The 50%+ gap in fuel efficiency suggests there is a large and underestimated potential for in-sector CO2 emission reductions. This highlights the role for additional policies to limit aviation emissions, notably the CO2 standard being developed by the international civil aviation organization (ICAO) and a global market-based measure (MBM) to price aviation carbon.—“Transatlantic Airline Fuel Efficiency Ranking, 2014”
The new ICCT report compared the top 20 airlines on transatlantic routes in terms of fuel efficiency (i.e., carbon intensity) in 2014. Among the highlights of the report:
The three least-efficient airlines (Lufthansa, SAS, and British Airways) were collectively responsible for one-fifth of transatlantic available seat kilometers and burned 44%-51% more fuel per passenger kilometer than the most efficient.
A nonstop round-trip transatlantic flight averaged about one tonne of CO2 emissions per passenger, equivalent to emissions from a 35-kilometer daily commute in a Toyota Prius over a work year.
Seating configuration and aircraft fuel burn (i.e., fuel economy of the aircraft operated) are the two most important factors influencing airline fuel efficiency; together they explain about 80% of the variation in fuel efficiency among the airlines studied.
Passenger load factor (i.e., percentage of seats filled) and freight carriage are relatively less important drivers of fuel efficiency.
Airlines that have invested in new, advanced aircraft are significantly more fuel-efficient than airlines flying older planes, highlighting the crucial role of technology (and thus performance standards) in driving down fuel consumption and associated carbon emissions.
The impact of premium seating on emissions is substantial: first class and business seats accounted for only 14% of available seat kilometers flown on transatlantic routes but approximately one-third of total carbon emissions.

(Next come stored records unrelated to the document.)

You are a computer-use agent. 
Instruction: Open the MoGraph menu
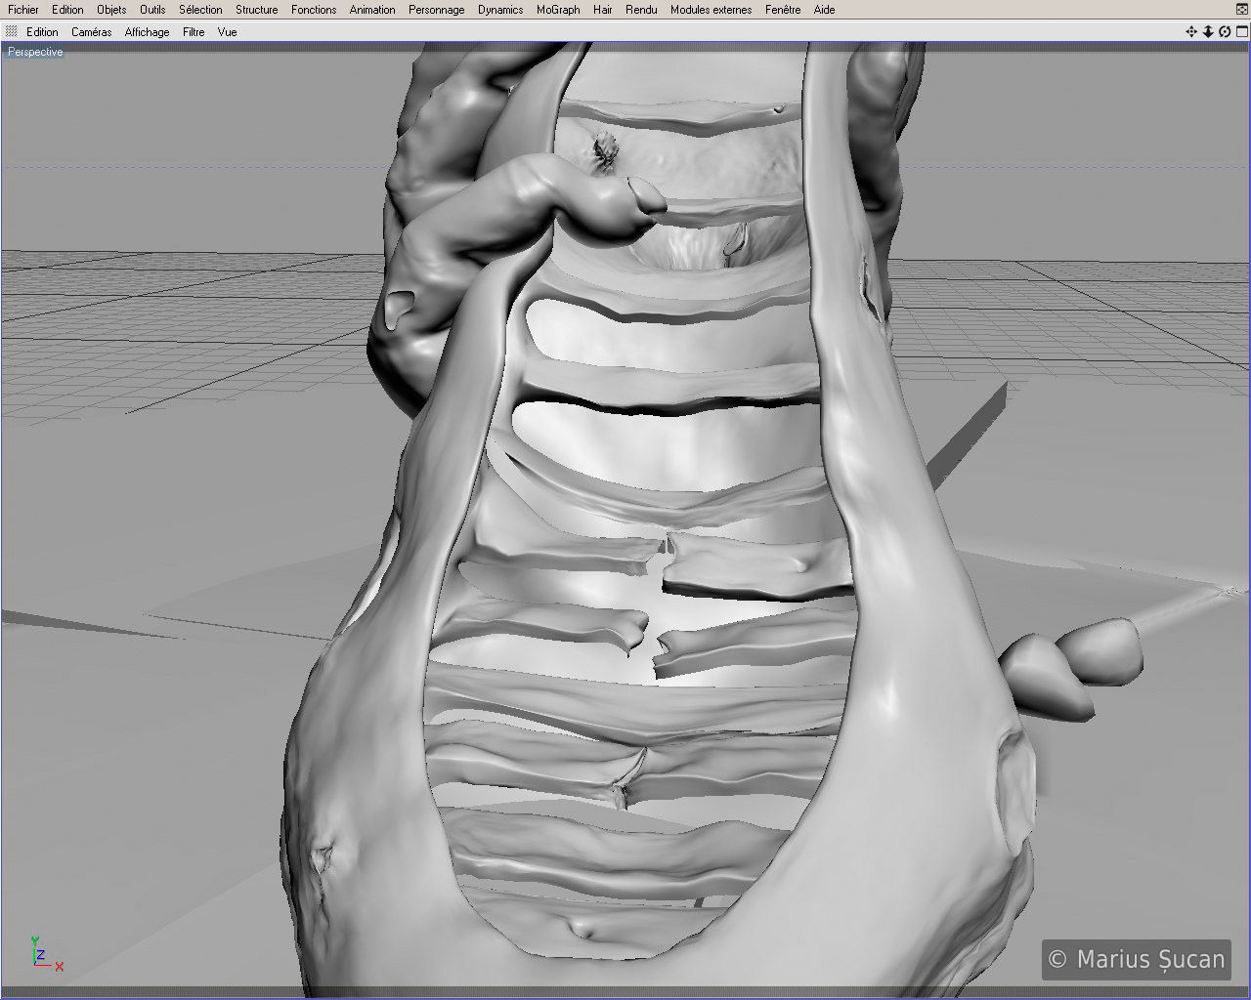point(558,10)
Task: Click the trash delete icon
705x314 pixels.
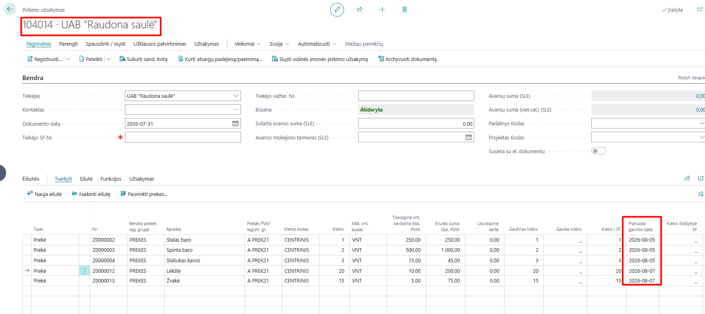Action: pos(405,9)
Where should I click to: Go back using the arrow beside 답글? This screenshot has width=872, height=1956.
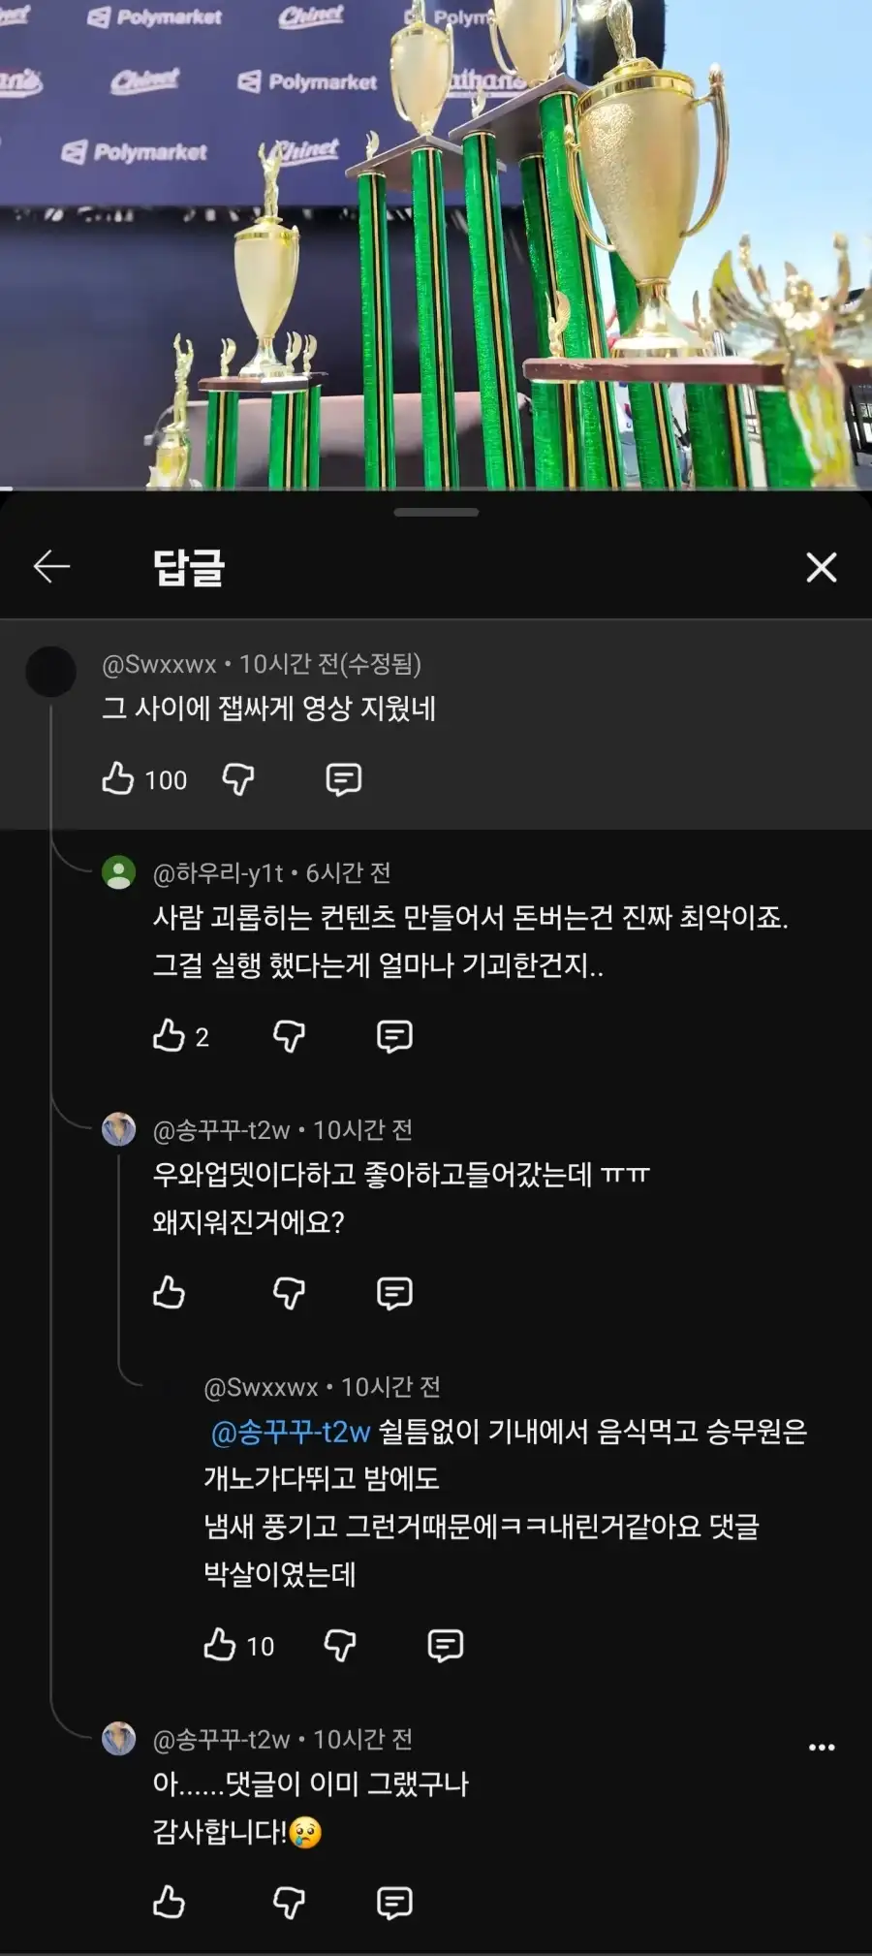[x=51, y=566]
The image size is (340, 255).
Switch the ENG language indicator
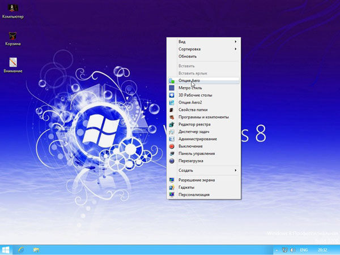[304, 249]
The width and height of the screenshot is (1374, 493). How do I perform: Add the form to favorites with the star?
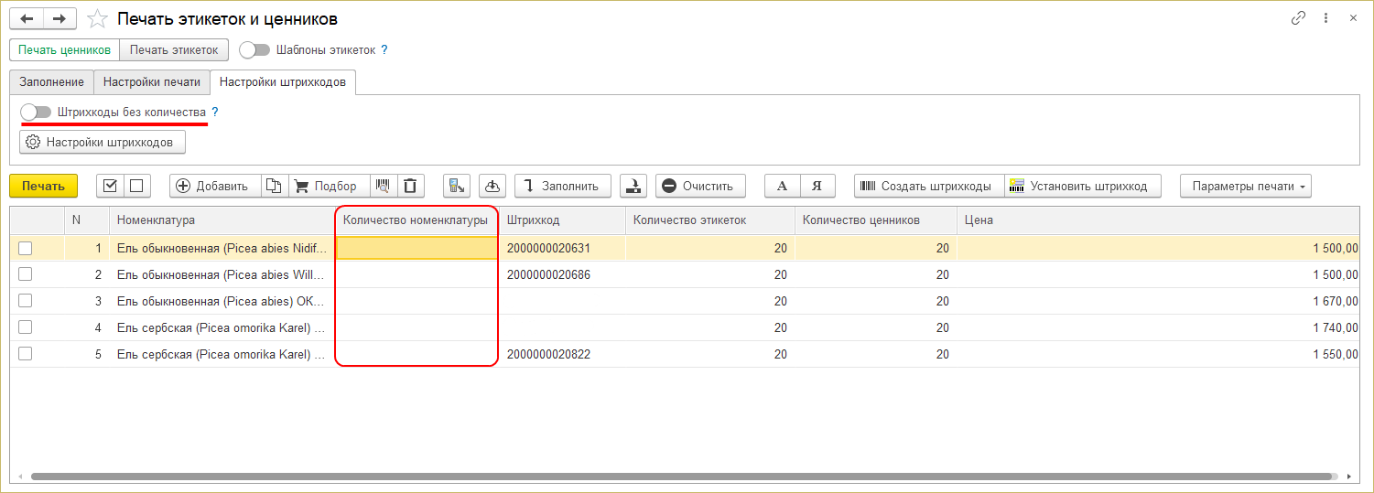coord(97,18)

For carriers such as British Airways and Swiss, premium seating was responsible for almost one-half of their total emissions from passenger travel.
Aircraft emitted about 700 million metric tons of CO2 in 2013. Absent policy interventions, aviation emissions are on pace to triple by 2050—a period in which many developed countries hope to reduce their emissions by up to 80%.
|Fuel efficiency of the top 20 airlines on transatlantic routes, 2014. Source: ICCT. Click to enlarge.|
Delegates to the 21st session of the Conference of the Parties to the UNFCCC (COP 21) will be meeting in early December at Le Bourget Airport in Paris to discuss, among other issues, how to incorporate greenhouse gas emissions from international aviation into a global climate protection framework.
The International Civil Aviation Organization (ICAO) has committed to develop a global framework—an aircraft CO2 standard and a framework for market-based measures—for controlling CO2 emissions from aviation by 2016. However, the process has been hampered by disagreements over how to equitably distribute reduction targets by country or carrier.
The European Union in 2012 suspended its action requiring foreign air carriers flying to or from EU airports to participate in the EU Emissions Trading System. The US Environmental Protection Agency in 2015 published a draft “endangerment finding”—the first formal step toward regulating aviation greenhouse gases under the Clean Air Act. The eventual outcome will be a rule to limit emissions—either US domestic enforcement of ICAO’s CO2 emission standard for new aircraft or a more stringent US–only aircraft standard.